### ASSIGNMENT
Give an exact transcription limited to the lines from the one with "Click right end of the black bar" through the end of the entries, including both; no pictures belong in it.

### MATERIAL FOR THIS EXERCISE
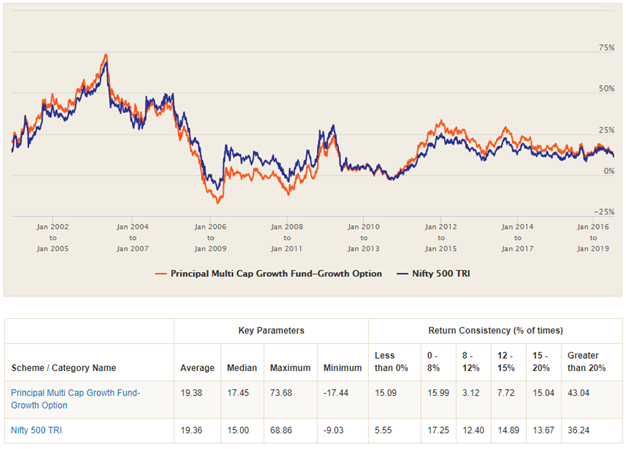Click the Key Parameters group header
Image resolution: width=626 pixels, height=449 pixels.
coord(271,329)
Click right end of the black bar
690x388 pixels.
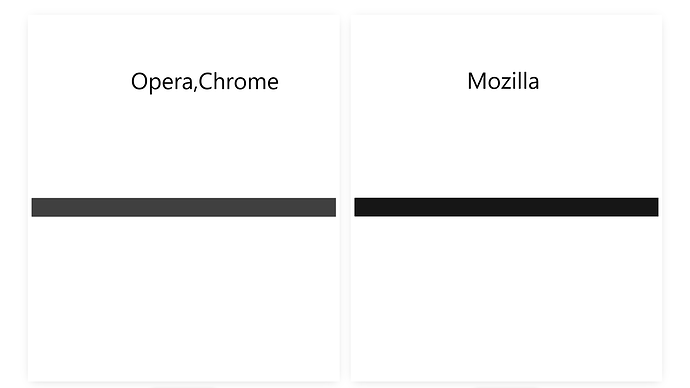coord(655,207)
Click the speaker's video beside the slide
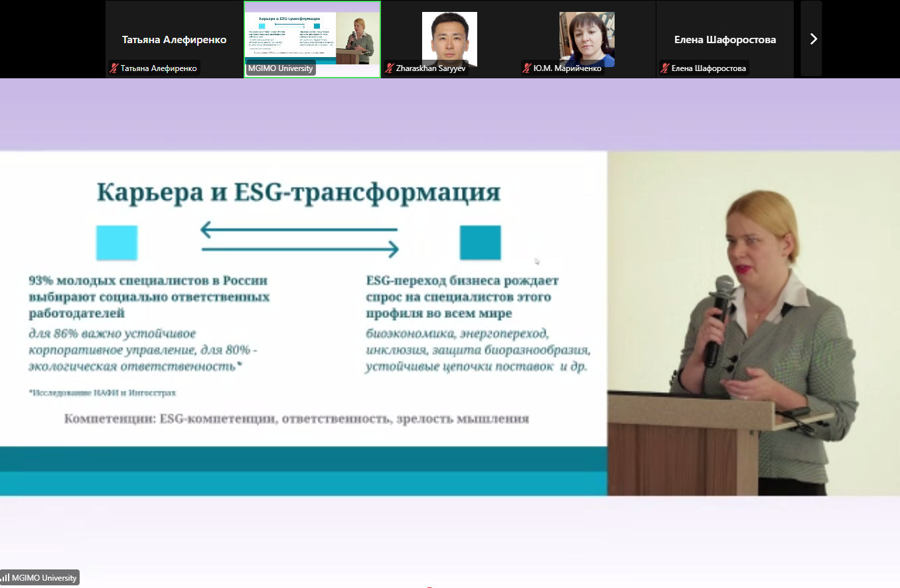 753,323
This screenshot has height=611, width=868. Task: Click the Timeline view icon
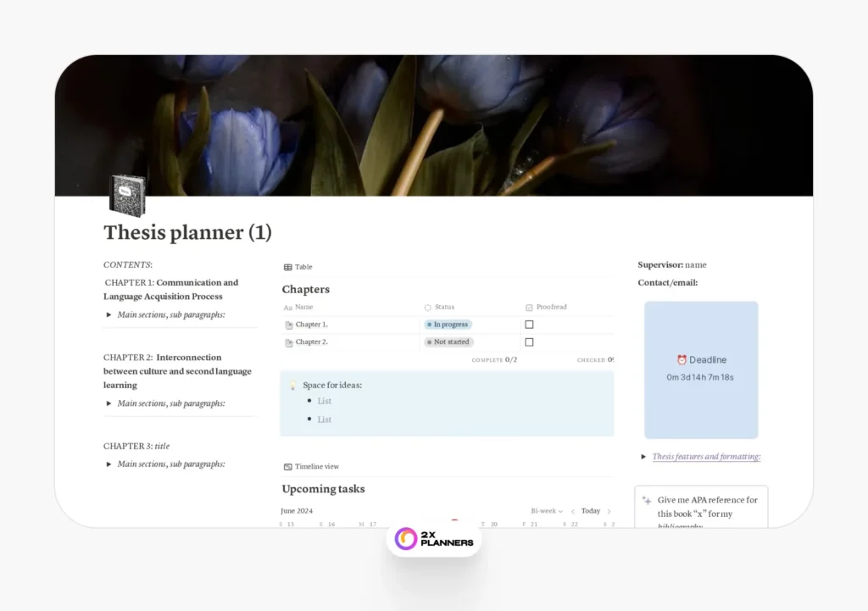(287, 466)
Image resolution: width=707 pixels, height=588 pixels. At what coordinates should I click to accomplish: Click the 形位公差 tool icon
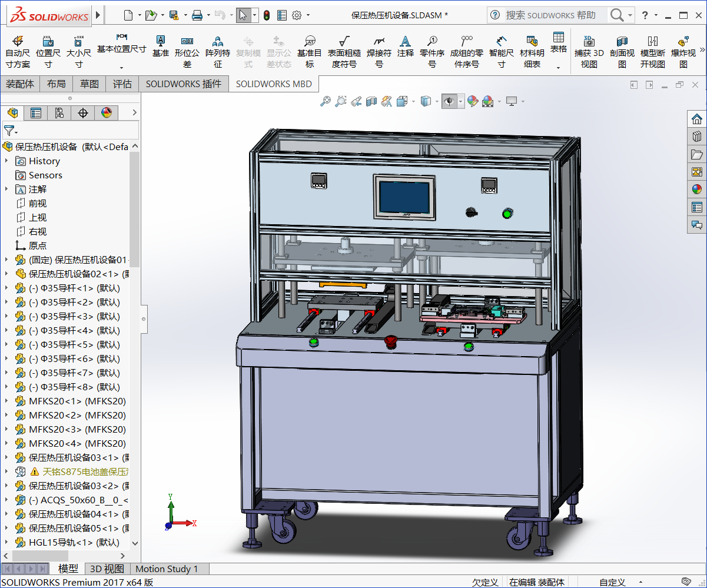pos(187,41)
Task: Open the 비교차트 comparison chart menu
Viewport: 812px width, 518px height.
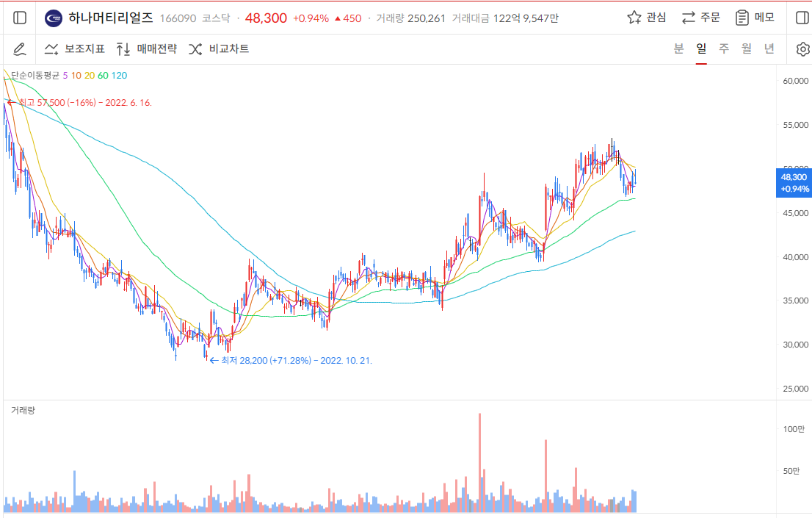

### FINISHED EXERCISE
Click right end of the black bar
690x388 pixels.
coord(655,207)
Click the speaker's video beside the slide
 753,323
This screenshot has height=611, width=868. Task: Click the Timeline view icon
(287, 466)
Image resolution: width=707 pixels, height=588 pixels. At what coordinates should I click to accomplish: Click the 形位公差 tool icon
pos(187,41)
Task: Open the 비교차트 comparison chart menu
Viewport: 812px width, 518px height.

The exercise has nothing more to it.